Reducing energy consumption is not a new idea, and few will argue that it does not make sense from an economic and environmental point of view, but in recent years little has been done to truly change the amount people use in the comfort of their own home.
The current and previous governments were both keen to highlight the effect that excessive energy usage would have on future generations, while introducing energy ratings for homes that have a direct impact on house prices has helped industry and consumers alike to boost their understanding of energy usage.
However, as far as the everyday monitoring of energy has been concerned, few ideas have really taken off.
British Gas was one of the organisations to introduce software that allows consumers to monitor aspects of their home such as central heating, but a truly comprehensive offering has not been developed – until recently.
Experts at Southampton University led by Professor Nick Jennings are working on a new way of monitoring energy usage on a real-time basis that can provide the most comprehensive means yet of understating the impact homeowners are having on the environment and what they are spending.
It is also a two-way process, with the technology advising people about additional measures they can take to improve their energy efficiency and ultimately lower their impact on the environment while simultaneously reducing their energy bills. The hope is that it will help people to adjust their habits so they are only using exactly what they need.
The new software is being trialed on students at the university, who have workstations equipped with energy-sapping technology that is connected to a central database displaying the amount of power that each person uses.
Video courtesy of BBC.co.uk
The idea is that a league table of sorts is produced that names and shame people depending on how much energy (unnecessary or otherwise) they are using.
It is designed to expand on current energy-monitoring technology by analysing the energy use of every single device in a house.
People are then advised on how to run and use them more efficiently or, where appropriate, recommend a new device entirely.
In the case of a washing machine that is not cheap to replace, homeowners will be advised about how much it costs to run, which will be then juxtaposed with the projected costs of a new washing machine and how long it would take householders to recoup the differential if they were to buy one.
Speaking to the BBC, Professor Jennings said the technology can change the way people live, but it will be depend on the government proceeding with a national ‘smart grid’ network that provides both electricity and two-way communications technology.

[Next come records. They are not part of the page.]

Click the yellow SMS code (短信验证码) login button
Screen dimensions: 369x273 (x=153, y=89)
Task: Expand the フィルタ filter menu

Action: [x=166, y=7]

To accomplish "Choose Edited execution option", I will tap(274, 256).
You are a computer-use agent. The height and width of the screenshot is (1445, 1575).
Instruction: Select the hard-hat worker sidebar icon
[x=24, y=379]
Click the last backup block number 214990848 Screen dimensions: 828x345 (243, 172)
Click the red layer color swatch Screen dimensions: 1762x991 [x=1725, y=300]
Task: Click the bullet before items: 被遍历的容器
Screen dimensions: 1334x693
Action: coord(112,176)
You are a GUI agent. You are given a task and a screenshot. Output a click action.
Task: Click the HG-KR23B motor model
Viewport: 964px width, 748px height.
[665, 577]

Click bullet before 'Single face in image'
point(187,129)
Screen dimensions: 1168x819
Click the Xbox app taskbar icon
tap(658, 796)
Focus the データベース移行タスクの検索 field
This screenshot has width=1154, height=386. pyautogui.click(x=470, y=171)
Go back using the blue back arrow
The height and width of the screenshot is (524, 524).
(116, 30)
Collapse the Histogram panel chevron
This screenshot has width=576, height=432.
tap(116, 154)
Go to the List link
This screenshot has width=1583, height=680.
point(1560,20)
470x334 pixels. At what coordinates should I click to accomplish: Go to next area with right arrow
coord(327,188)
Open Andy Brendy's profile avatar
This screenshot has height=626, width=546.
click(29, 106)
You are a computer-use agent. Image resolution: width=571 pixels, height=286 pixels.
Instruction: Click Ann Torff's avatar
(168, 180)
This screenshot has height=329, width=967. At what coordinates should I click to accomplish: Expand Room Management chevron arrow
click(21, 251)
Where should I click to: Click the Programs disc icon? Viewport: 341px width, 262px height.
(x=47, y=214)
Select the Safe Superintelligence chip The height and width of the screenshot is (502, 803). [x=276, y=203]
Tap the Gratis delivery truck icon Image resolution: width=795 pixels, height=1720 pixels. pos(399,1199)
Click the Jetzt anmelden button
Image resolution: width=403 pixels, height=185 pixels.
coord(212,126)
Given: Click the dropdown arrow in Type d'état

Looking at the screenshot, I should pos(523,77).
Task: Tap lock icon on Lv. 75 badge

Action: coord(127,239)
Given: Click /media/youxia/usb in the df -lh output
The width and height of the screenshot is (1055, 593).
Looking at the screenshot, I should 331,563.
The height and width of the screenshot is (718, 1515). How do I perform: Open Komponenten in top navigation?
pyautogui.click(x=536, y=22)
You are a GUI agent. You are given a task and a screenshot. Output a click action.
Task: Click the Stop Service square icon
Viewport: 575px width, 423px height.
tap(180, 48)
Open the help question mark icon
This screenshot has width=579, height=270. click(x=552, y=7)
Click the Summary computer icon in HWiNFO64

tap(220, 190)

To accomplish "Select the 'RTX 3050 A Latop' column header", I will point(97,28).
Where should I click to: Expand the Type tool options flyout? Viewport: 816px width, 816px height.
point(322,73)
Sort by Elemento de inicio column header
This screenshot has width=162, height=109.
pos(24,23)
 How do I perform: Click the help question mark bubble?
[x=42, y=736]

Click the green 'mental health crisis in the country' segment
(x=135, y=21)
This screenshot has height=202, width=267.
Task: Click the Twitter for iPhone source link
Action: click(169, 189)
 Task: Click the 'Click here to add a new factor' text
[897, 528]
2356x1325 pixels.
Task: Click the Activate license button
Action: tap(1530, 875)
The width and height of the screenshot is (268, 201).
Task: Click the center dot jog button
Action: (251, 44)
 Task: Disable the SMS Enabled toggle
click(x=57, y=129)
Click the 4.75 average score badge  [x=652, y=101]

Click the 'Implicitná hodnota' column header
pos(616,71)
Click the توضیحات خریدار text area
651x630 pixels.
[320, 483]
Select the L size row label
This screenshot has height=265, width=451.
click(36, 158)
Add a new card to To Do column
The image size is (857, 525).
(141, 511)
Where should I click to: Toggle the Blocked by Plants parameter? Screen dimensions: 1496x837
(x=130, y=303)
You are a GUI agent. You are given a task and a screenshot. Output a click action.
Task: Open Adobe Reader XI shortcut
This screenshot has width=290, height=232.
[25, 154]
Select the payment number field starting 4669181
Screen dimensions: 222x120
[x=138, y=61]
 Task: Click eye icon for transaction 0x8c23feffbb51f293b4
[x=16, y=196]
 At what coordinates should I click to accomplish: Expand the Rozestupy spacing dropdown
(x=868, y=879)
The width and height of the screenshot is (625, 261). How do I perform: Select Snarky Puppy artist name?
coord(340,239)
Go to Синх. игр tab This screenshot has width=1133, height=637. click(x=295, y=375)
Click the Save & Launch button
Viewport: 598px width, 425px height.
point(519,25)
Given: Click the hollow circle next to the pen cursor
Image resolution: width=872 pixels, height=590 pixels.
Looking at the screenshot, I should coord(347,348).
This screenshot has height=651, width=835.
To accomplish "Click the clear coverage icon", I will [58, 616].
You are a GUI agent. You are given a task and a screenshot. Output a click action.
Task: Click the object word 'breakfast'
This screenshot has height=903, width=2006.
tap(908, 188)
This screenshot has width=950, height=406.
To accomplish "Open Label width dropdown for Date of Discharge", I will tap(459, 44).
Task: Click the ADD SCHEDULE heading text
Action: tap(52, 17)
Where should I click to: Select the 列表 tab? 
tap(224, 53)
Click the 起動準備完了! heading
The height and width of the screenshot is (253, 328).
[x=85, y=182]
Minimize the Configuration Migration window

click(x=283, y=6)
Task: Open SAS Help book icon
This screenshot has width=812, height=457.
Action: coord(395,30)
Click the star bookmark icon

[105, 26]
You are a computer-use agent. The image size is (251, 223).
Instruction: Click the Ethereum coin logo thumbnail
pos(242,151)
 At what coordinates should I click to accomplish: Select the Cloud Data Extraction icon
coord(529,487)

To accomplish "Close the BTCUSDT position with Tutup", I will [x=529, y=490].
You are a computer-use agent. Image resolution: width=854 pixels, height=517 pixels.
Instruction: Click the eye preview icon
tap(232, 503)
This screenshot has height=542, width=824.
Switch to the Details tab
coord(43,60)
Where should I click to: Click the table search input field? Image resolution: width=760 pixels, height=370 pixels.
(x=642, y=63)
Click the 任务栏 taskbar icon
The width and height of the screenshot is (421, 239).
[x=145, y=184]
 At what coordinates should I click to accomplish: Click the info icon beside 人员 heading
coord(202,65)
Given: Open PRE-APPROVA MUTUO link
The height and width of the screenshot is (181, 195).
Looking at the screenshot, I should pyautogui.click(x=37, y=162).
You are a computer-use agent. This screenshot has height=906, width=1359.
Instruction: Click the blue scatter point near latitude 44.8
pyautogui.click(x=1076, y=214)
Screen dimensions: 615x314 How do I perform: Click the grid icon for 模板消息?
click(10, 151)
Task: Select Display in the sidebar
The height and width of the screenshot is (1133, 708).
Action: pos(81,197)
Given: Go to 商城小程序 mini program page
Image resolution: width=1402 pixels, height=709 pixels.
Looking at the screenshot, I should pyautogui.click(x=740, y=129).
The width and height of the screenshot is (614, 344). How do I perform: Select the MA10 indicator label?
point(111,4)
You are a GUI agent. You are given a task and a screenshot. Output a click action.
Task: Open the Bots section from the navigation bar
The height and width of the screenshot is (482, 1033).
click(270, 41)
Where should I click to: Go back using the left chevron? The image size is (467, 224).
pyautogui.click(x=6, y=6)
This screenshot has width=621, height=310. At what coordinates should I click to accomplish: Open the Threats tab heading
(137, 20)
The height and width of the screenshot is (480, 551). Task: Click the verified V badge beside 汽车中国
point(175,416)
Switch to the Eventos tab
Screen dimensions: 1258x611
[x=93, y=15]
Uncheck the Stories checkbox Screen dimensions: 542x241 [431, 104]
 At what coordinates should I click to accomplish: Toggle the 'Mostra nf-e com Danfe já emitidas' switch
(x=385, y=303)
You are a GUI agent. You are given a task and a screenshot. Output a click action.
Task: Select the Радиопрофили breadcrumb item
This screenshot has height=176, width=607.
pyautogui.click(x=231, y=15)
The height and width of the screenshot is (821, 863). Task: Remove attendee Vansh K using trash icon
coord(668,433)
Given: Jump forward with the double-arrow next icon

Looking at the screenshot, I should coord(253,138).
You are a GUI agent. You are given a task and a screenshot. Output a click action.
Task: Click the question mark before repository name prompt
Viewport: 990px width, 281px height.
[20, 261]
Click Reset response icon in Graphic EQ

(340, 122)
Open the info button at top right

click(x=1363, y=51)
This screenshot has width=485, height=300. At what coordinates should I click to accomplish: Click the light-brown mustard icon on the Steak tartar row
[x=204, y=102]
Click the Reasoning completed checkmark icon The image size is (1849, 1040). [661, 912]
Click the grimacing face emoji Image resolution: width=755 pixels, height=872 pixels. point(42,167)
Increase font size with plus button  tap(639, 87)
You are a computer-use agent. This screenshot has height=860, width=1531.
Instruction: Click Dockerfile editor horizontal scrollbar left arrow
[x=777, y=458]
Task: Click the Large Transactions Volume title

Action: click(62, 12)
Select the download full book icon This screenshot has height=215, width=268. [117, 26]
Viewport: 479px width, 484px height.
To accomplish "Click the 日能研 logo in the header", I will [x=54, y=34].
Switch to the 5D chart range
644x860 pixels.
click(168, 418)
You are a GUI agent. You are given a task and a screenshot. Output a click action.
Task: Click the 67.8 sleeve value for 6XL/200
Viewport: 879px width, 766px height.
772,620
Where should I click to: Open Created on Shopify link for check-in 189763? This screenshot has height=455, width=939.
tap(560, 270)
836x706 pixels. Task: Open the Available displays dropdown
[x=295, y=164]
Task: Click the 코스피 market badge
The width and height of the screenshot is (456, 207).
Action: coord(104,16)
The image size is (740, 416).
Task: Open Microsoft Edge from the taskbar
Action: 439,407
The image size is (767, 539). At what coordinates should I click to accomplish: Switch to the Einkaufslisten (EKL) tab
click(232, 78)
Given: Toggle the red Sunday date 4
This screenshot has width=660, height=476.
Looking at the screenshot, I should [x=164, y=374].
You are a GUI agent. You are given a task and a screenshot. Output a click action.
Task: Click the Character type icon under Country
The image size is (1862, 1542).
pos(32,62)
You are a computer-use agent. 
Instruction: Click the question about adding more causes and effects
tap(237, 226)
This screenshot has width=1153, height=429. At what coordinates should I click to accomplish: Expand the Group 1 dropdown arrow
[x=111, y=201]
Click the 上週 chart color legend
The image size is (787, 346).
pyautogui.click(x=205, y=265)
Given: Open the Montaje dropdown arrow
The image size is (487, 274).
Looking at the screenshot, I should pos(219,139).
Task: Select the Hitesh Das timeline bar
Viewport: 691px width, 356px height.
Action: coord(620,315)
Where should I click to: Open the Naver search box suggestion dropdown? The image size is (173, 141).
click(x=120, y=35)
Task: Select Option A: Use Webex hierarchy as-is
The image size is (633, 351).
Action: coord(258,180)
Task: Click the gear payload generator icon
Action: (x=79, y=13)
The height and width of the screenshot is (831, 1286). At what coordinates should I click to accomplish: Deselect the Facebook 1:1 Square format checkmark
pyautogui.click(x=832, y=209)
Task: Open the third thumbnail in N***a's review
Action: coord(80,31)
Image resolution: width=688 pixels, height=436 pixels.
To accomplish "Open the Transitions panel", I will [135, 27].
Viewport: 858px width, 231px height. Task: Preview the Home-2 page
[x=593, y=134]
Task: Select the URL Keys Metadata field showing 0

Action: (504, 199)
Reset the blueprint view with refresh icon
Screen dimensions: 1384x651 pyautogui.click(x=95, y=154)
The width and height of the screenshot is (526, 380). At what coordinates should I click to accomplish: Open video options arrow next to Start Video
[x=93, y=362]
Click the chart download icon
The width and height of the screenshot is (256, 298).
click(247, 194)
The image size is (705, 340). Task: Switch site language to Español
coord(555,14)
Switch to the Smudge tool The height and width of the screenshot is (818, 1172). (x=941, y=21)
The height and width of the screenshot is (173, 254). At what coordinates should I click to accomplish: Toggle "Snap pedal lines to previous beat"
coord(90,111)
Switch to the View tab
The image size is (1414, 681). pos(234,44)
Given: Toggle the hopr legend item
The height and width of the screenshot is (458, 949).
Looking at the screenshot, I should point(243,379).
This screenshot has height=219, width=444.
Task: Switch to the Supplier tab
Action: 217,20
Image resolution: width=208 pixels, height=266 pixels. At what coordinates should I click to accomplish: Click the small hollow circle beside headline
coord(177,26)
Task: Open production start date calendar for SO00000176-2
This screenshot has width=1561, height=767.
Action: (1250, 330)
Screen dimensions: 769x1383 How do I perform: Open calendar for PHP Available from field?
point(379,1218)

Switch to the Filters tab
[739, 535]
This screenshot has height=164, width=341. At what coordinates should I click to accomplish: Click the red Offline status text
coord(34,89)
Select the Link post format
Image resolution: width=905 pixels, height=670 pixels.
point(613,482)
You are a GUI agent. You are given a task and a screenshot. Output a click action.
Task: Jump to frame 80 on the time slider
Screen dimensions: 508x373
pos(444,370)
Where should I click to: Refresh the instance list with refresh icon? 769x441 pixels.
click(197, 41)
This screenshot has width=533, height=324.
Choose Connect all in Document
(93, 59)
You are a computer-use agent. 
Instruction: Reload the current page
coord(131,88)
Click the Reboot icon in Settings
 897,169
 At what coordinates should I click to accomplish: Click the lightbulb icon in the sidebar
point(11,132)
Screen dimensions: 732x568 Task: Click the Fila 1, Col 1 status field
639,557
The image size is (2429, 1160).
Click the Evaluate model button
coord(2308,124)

The concept would see both utilities and the public being able to monitor and remotely adjust the millions of devices across the UK that utilise its power.
The technology – which has this week been discussed at the Smart Metering Forum in London – could also be adjusted to minimise energy at peak times and lessen the strain on resources.
“The software will learn your energy profile over time,” Professor Jennings explained.
“People are not interested in spending lots of time investigating their energy usage, even though it is such a big bill, so it makes sense to let machines automate some of the process.”
Though the technology would undoubtedly be beneficial, the idea of a national network has been questioned by some, including Ross Anderson, a Cambridge computer science professor and chair of the Foundation for Information Policy Research.
As well as arguing that a smart grid could present a “strategic vulnerability” in the case of a terrorist attack, he claimed that smart energy software fails to change people’s behaviour.
The most effective means would be to exert extreme social pressure, which would effectively shame people into curbing their energy use.
This “pervasive surveillance structure” would be akin to a hall of shame for people – similar to the trials Professor Jennings is running at Southampton University.
Whether this approach would be successful remains to be seen, but one thing is clear – work is being done to address the problem of energy waste.